Apache Hive is an open source data warehouse platform originally built on top of Hadoop by Facebook. Hive makes the work of data scientists easier by introducing a language similar to SQL, called HiveQL. Hive takes a query written in HiveQL, does the parsing and analyzing and if possible, optimizes the query using several optimization strategies. Finally, it creates a Hadoop job and executes it on the platform. Currently, not only MapReduce can be used as an execution engine; Hive can even work on Apache Spark or Apache Tez.
Hive faces memory problems under certain circumstances. HiveServer2 is one of the main components of Hive and it often crashes due to Out Of Memory (OOM) errors. In my thesis, I aim to build a basic model to understand why and when the memory usage of HiveServer2 rises and find memory-related problems or wastes.

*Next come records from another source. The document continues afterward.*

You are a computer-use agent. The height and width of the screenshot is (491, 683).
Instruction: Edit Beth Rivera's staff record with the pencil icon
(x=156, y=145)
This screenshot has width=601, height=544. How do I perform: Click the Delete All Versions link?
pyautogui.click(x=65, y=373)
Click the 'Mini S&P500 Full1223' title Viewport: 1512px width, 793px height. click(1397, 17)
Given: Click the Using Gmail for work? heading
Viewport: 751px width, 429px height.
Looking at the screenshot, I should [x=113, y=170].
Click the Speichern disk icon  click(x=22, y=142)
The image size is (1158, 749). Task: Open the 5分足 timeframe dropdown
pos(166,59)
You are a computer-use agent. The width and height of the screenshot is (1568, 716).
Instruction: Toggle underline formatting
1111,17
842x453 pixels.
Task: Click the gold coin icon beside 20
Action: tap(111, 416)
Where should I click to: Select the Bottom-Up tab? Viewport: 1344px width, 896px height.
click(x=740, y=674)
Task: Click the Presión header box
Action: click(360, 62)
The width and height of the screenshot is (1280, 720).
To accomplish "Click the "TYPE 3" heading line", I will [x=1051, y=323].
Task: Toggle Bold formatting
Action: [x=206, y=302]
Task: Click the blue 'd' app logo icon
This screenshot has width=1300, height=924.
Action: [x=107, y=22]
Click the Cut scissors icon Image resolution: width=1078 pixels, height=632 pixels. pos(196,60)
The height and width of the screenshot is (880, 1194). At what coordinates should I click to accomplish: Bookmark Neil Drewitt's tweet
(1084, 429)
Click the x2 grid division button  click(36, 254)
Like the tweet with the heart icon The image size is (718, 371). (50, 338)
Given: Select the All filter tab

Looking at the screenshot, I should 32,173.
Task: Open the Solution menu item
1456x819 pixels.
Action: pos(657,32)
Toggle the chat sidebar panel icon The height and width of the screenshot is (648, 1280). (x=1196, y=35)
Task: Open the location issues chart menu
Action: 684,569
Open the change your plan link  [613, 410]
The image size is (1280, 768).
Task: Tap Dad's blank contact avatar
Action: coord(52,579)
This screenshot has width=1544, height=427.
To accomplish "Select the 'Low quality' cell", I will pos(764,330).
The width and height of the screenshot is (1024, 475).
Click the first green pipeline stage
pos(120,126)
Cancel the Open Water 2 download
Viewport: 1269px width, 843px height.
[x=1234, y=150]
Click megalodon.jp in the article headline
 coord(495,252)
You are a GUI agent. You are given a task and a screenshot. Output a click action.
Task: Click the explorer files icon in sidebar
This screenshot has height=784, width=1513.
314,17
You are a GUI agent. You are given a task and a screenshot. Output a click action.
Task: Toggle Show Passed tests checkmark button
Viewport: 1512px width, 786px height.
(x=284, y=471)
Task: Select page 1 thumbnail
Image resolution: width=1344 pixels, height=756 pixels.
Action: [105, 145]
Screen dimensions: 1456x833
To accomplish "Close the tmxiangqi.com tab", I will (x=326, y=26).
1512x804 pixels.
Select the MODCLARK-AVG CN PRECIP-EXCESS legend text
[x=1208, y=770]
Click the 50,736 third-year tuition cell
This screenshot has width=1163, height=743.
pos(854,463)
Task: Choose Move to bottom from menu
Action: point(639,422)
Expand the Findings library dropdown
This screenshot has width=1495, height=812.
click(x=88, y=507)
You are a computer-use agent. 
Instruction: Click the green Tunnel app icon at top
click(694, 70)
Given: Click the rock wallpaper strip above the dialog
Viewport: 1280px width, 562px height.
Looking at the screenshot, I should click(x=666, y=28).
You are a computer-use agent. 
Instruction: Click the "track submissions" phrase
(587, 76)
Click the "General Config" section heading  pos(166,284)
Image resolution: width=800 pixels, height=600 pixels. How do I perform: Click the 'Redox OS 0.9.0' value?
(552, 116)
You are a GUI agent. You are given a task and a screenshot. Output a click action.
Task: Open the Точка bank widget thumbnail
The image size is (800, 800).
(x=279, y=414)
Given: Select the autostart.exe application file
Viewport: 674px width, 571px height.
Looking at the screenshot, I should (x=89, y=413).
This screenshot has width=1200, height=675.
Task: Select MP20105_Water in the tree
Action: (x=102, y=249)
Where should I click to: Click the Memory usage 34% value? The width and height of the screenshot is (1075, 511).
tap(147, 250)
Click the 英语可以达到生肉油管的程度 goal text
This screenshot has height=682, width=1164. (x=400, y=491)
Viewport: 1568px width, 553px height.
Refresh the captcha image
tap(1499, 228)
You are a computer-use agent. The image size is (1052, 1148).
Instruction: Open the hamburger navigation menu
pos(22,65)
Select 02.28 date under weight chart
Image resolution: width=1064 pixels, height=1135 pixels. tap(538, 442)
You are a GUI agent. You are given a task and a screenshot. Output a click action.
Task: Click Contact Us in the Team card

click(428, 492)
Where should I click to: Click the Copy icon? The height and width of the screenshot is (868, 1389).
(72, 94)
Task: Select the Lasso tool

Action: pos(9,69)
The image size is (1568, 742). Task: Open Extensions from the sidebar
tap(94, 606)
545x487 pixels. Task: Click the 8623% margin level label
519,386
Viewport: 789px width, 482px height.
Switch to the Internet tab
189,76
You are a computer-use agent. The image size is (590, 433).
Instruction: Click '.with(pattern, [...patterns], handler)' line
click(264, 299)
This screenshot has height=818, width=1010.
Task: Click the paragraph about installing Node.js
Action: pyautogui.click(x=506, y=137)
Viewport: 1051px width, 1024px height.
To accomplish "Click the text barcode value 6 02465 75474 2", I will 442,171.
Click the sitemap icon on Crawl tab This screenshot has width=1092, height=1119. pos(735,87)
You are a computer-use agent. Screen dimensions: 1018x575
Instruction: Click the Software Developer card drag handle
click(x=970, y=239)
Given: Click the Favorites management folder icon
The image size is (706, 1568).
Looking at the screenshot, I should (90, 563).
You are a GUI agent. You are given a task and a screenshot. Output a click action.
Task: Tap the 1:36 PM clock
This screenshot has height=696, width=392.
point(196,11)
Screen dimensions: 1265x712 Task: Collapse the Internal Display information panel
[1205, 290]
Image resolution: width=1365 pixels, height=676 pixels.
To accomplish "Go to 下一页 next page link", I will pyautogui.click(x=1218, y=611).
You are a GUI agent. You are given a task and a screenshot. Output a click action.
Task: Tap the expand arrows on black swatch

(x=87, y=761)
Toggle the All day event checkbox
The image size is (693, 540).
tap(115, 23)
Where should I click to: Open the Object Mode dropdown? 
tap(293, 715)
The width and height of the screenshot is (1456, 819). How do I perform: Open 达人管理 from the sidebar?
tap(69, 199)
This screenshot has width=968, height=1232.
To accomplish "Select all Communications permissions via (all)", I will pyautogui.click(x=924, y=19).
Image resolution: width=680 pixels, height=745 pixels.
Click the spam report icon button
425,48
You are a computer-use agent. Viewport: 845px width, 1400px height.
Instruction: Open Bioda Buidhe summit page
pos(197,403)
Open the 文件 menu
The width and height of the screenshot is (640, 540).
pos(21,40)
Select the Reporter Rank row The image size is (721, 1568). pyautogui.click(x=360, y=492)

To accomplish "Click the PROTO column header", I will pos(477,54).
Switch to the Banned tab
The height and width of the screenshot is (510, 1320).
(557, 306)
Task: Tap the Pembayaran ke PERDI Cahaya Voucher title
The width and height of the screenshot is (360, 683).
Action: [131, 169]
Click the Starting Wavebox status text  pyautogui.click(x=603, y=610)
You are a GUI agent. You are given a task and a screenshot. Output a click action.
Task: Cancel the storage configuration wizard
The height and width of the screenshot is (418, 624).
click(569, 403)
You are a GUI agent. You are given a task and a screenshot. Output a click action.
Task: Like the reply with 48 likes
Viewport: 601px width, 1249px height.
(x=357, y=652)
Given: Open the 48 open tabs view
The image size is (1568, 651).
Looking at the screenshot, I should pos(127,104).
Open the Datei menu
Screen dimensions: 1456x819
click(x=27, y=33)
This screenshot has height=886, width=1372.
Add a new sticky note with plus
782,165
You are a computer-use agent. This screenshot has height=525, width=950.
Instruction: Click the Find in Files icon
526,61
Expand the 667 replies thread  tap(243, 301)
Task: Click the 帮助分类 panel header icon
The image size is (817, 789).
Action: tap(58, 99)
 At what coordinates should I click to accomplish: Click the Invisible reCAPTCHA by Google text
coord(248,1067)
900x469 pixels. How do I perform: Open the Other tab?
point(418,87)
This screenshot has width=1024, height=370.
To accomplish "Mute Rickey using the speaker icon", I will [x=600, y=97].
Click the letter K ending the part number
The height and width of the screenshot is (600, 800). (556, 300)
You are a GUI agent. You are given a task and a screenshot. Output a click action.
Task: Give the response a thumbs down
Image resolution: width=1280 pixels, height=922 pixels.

To be able to build a model, I created a basic tool for getting memory information and generating heap dumps automatically during the life of a query. With the help of my tool and other memory analysis tools, I generated and analyzed many heap dumps. I was able to identify two issues that can cause a lot of pressure on heap memory. One of the issues is introduced by HDFS (the distributed file system of Hadoop), therefore touching Hadoop was also necessary. For both memory issues, I suggested a possible solution and created an implementation that can help to eliminate memory overheads. These patches required multiple tests: local, simple performance testing and scalable benchmarking on a data center cluster. The issues identified are still ongoing and currently under investigation since the HDFS patch might introduce unexpected CPU overhead which is hard to detect, so deciding whether this tradeoff is negligible requires a thorough testing.